What makes me happy

Last night I started thinking about what makes me happy in life. All of the things I own or want to own crossed my mind and while they did make me happy it was a fleeting happiness that only lasted during the time I was using them or had/will obtain them. All of my family makes me happy as well as my friends, all of who I miss dearly.

My love and I were sitting at The Habit to grab some food before watching a movie and we shared a sundae. The last time I had a sundae was when I was a kid but it brought me back to the times when my family would go to the movies, my mom, my sister and I. I made the comment that because we had a sundae we couldn’t have bon-bon’s.

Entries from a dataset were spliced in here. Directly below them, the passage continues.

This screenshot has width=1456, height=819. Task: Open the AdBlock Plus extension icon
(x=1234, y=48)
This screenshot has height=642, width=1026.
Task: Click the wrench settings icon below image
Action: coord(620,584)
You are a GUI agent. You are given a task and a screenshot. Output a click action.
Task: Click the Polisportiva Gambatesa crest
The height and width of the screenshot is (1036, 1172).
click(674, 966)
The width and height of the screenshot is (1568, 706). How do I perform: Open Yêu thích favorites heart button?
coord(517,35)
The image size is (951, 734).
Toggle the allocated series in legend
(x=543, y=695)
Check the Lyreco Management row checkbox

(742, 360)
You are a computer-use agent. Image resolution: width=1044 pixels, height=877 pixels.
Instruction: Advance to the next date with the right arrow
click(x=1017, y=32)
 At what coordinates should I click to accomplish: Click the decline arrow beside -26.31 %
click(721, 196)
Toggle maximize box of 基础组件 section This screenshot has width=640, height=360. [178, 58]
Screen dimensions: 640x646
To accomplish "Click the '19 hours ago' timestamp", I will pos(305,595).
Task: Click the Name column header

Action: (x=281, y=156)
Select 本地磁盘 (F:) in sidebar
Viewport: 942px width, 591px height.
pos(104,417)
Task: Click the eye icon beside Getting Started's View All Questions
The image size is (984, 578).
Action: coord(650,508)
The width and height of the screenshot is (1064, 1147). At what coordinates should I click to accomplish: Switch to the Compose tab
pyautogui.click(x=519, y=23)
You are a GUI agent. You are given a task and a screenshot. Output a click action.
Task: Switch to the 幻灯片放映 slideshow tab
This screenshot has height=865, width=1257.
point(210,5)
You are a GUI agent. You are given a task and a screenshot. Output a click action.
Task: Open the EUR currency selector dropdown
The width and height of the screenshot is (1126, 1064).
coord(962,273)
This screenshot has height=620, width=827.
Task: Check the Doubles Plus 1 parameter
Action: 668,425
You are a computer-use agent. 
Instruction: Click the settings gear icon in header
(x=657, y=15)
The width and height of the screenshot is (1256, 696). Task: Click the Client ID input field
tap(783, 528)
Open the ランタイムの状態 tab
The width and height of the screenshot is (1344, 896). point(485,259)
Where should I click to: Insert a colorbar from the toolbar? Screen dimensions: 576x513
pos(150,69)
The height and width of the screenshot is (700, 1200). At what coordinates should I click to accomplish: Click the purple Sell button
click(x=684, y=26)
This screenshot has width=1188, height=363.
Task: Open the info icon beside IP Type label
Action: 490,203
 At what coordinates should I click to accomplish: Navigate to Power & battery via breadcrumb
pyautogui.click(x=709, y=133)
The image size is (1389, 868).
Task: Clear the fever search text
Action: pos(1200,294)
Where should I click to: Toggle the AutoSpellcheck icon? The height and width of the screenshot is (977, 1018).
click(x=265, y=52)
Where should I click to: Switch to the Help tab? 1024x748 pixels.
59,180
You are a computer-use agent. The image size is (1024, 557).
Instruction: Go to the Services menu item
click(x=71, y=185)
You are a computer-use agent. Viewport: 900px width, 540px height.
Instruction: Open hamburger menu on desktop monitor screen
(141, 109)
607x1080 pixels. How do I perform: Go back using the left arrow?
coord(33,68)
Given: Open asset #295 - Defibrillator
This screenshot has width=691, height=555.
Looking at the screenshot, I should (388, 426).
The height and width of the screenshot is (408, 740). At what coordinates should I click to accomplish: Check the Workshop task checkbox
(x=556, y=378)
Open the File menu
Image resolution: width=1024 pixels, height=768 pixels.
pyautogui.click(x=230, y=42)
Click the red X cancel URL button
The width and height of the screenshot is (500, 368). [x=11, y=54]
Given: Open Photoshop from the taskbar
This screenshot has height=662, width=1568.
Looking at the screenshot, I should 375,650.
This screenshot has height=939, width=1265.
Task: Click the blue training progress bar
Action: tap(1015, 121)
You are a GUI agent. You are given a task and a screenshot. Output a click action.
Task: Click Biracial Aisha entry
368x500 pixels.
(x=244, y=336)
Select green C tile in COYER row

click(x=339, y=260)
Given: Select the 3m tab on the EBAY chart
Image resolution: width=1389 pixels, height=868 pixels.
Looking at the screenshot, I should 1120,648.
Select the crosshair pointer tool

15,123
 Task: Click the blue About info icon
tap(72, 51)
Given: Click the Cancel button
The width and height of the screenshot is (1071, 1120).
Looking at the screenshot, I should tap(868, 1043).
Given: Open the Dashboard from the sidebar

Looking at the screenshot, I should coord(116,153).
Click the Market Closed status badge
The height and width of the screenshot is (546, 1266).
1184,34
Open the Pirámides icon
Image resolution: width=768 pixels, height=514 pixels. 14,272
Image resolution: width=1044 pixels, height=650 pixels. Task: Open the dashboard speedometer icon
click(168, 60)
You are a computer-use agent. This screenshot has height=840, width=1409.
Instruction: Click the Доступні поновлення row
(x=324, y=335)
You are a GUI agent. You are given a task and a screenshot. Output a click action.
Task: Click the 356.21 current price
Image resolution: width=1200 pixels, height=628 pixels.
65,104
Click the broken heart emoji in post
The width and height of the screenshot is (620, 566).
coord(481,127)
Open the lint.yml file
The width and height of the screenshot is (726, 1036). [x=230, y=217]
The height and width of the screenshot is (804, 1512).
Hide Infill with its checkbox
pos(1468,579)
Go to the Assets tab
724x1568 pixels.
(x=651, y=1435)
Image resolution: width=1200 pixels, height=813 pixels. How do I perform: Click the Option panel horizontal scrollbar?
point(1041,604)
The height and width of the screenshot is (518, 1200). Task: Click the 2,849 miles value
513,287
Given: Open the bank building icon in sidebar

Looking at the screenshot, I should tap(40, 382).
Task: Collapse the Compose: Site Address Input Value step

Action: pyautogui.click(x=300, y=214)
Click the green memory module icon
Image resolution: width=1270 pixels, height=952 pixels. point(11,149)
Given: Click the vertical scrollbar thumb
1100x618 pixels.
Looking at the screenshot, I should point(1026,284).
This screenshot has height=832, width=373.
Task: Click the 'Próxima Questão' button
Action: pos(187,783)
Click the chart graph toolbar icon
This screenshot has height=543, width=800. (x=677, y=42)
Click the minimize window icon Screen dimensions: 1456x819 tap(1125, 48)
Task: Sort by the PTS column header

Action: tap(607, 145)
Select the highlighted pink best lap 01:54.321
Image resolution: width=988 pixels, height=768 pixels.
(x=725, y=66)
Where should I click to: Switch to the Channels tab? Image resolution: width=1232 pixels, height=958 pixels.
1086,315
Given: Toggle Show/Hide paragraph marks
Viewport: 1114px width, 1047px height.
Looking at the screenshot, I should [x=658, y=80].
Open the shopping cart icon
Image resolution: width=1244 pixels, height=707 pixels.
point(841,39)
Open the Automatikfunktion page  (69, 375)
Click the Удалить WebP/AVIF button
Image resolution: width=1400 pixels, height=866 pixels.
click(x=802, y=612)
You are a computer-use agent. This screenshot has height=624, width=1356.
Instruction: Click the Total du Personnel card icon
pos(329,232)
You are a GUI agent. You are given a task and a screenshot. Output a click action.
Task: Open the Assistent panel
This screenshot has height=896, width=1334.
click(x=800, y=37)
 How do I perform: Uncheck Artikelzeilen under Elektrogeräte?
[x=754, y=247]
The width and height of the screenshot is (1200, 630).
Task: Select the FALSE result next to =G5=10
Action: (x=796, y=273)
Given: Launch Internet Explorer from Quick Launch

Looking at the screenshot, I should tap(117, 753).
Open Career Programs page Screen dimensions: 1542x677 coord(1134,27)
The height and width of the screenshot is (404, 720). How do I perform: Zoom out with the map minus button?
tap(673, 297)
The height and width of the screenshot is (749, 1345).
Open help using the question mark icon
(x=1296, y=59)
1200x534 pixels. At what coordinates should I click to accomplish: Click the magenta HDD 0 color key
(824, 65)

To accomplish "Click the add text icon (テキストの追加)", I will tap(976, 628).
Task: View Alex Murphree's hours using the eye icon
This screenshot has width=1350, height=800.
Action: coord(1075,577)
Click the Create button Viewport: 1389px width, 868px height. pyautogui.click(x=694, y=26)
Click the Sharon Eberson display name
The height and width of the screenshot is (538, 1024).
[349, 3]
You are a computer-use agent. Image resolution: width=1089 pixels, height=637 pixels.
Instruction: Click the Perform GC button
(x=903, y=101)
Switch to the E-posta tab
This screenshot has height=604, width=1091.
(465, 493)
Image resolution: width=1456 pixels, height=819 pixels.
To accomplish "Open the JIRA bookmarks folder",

She looked confused and I didn’t know this but what I refer to as bon-bons she refers to as dibs so I had to explain for a moment what I meant. I told her about all the times when my family would go to the movies and how every time my sister would have bon-bons. We have grown up so much since those days and become our own persons but she is my little sister.

Right now, with where I am and what I have, what makes me happy is my love, nothing else in the world can stop me from being happy. All of my worries or cares about work or school or the world disappear when I see her smile. If I was a rich man she would humble me and teach me to spend less even though money wouldn’t be an issue and if I were poor she would teach me how to make the most of everything we have while showing me how wonderful our lives are. Nothing in our lives is as bad as we make it out to be, everything that happens does so because it is part of life; all of the good and all of the bad. With her, however, the only thing that gets to me is the question if I am doing everything I can to make her happy and give her a wonderful life. If I were to ask her I know she would tell me to stop wondering that because she is happy and I’m giving her all she needs yet I’ll always feel like there is more I could do.

She is the most wonderful woman I know and she inspires me to be more than I know I am.

Stressful

I have been way to busy to even think about posting lately and it is all largely thanks to the combination of my school and work. Since it’s the holiday season our hours at work are picking up, which is good, but throw school into the mix and my free time dwindles away. School has been no picnic either. So, 95% of the class bombed the midterm so we all had the opportunity to make it up, myself included. Because of that we are about a week behind schedule so that puts a lot of pressure on all of us because next week is our final week. Between last class and next week we all have to cram about two weeks worth of information in so we can be ready for the final.

I am excited because tonight at work we are doing a midnight launch for the Xbox One and having tournaments playing Killer Instinct. Plus, Sacramento King’s point guard Isaiah Thomas Jr. will be there for the release, awesome!

Next school quarter is up in the air since I am enrolled in the wrong classes right now, which is throwing off my work schedule big time so I know I’m just causing more stress for my manager and I feel bad for it. I know everything will work out but right now I just need a relaxer of some sort, perhaps a massage or trip or concert, something to help ease my mind from all the craziness that is going on right now.

Mental Block

I’m trying to come up with a list of all the things needed to be discussed about the wedding and I was doing so well coming up with topics but I’ve somehow come to a block. Nothing else is coming to me and it sucks so I’m looking at this website that was suggested to me but most of what they have listed I already wrote down. I might be thinking too much about it.

On the plus side, I’ve come up with a list of people to invite but I should really think if they will show or not so my list isn’t entirely large, which it isn’t, it’s medium. I’m very anxious about everything.

My pal Jobad needs to be here so we can talk about it and get my mind off it too.